Cuando fuimos monos
por Fernando Zamora.
Sin duda, la obra por la que Charles Darwin pasó a la posteridad es la famosa “El Origen de las Especies” donde desarrolla su teoría de la evolución. Esta fama le costó no pocas críticas y burlas de sus coetáneos, lo que dejó también para la historia una famosa caricatura de Darwin con cuerpo de primate. Pero, al margen de esta famosa obra, Darwin fue un investigador incansable, un naturalista que recorrió medio mundo a bordo del ‘Beagle’ observando, anotando y preguntándose el por qué de lo que veía. Aquel joven que embarcaba con poco más de 20 años se convertiría en una de las mayores figuras de la Biología, publicando multitud de obras sobre diversas temáticas. Entre su obra, existe un tratado poco conocido pero muy interesante llamado “La expresión de las emociones en el hombre y los animales” publicado en 1872 que contaba con la novedad para la época de incluir fotografías para ilustrar las explicaciones (lo que desató no pocas protestas de su editor).
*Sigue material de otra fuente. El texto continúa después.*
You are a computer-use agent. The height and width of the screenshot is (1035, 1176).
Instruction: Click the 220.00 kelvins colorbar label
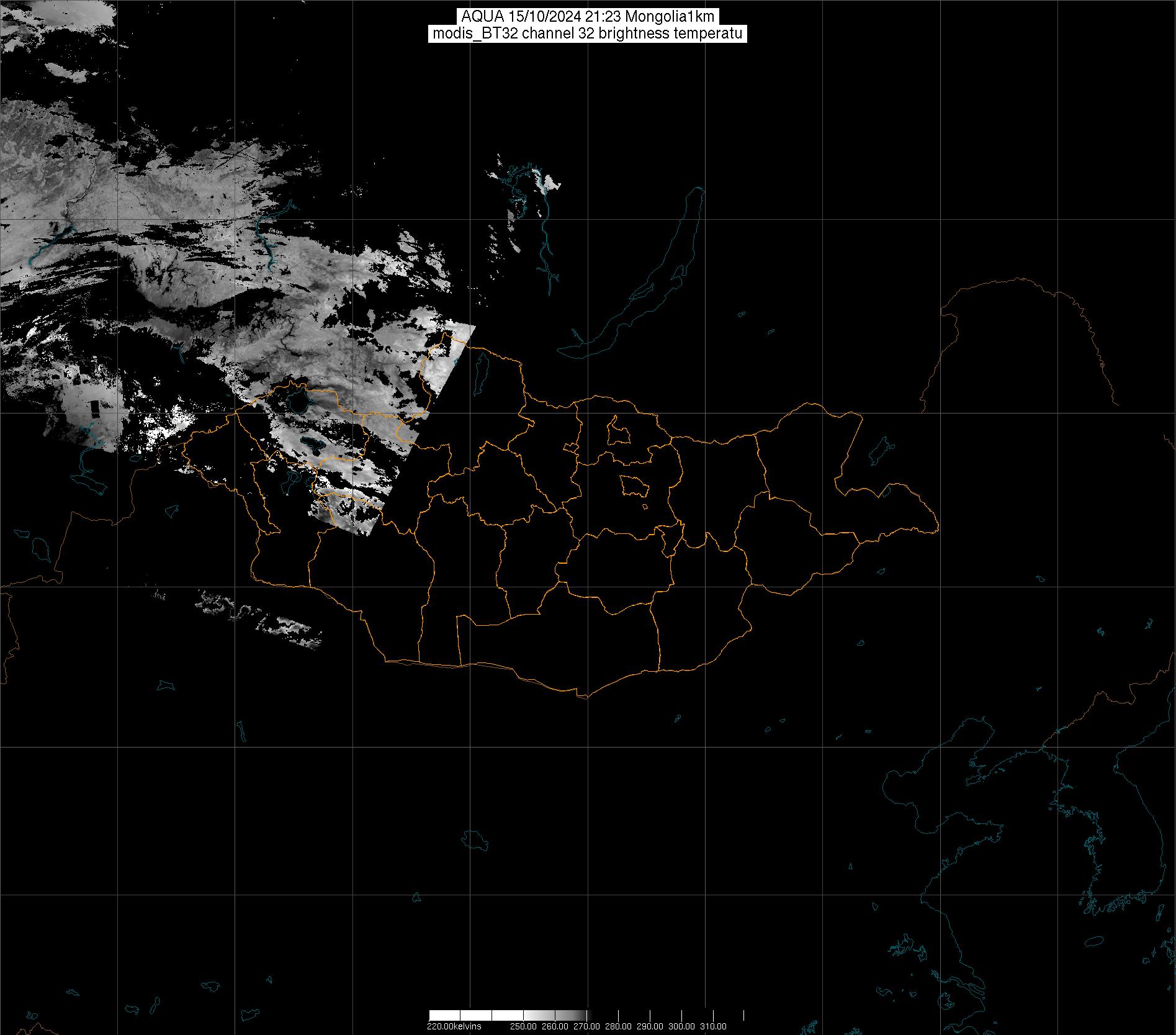coord(454,1026)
En esta obra, Darwin cataloga y describe cada una de las emociones más comunes, indagando en cómo las expresamos los seres humanos y comparándolo con cómo lo hacen los animales para extraer conclusiones sobre su origen. Leyendo, uno puede descubrir, por ejemplo, que cuando lloras para expresar tu tristeza, estás poniendo en marcha mecanismos que se desarrollaron originalmente para limpiar los ojos. Cuando el primate que fuimos se levantó sobre dos piernas para atisbar por encima de la maleza, también se enfrentaba a que sus ojos quedaran expuestos al polvo y el viento. La sensación de malestar de recibir viento y suciedad y, en consecuencia, lagrimear, quedó fijada con tanta fuerza que al final, en el ser humano que somos actualmente ya no es necesario el estímulo físico para desencadenar la respuesta. El abandonar la postura de cuatro patas para comenzar a caminar erguidos debió ser una experiencia traumática pero altamente provechosa para nuestros ancestros. A este cambio le debemos el comienzo del desarrollo de nuestro potente cerebro para dejar atrás nuestros orígenes como primates.
Todo esto venía a cuento, además de para recomendarles que le echen un vistazo al libro si tienen la ocasión, para contarles otra curiosa herencia que recibimos los Homo sapiens sapiens. Con toda seguridad, habrán comprobado que cuando uno pasa un tiempo en el agua las yemas de los dedos de manos y pies comienzan a arrugarse. Ese indicador que usan las madres para decirles a los niños que ya es hora de ir saliendo del agua resulta que es una respuesta del sistema nervioso simpático. Esta parte de nuestro sistema nervioso se encarga de controlar muchas cuestiones del funcionamiento autónomo de nuestro cuerpo, como que el corazón siga latiendo o respiremos de manera inconsciente. También se encarga de estrechar los vasos sanguíneos, que es lo que ocurre en nuestros dedos arrugados por el agua.
Esto se sabe porque se ha observado que en personas con lesiones en estos nervios esta reacción no se produce, así como en los pacientes de Parkinson se observa una reacción menor. Y ¿para qué va a querer nuestro cuerpo arrugar sólo nuestros dedos cual garbanzos? La respuesta está en que nuestros ancestros primates eran pésimos nadadores y el caer en una poza podía suponer un problema muy serio. Al arrugar los dedos se aumenta la capacidad de adhesión de los mismos a las superficies, lo que facilitaría a nuestro tatara-tatarabuelo primate el escapar de la charca indemne, aunque mojado.
Aún quedan en nosotros multitud de remanentes como estos de nuestros orígenes, todos ellos comunes a todos los seres humanos, por muchas diferencias que queramos ver entre nosotros, ninguno dejamos de ser hijos de un mono que se puso de pie y no sabía nadar.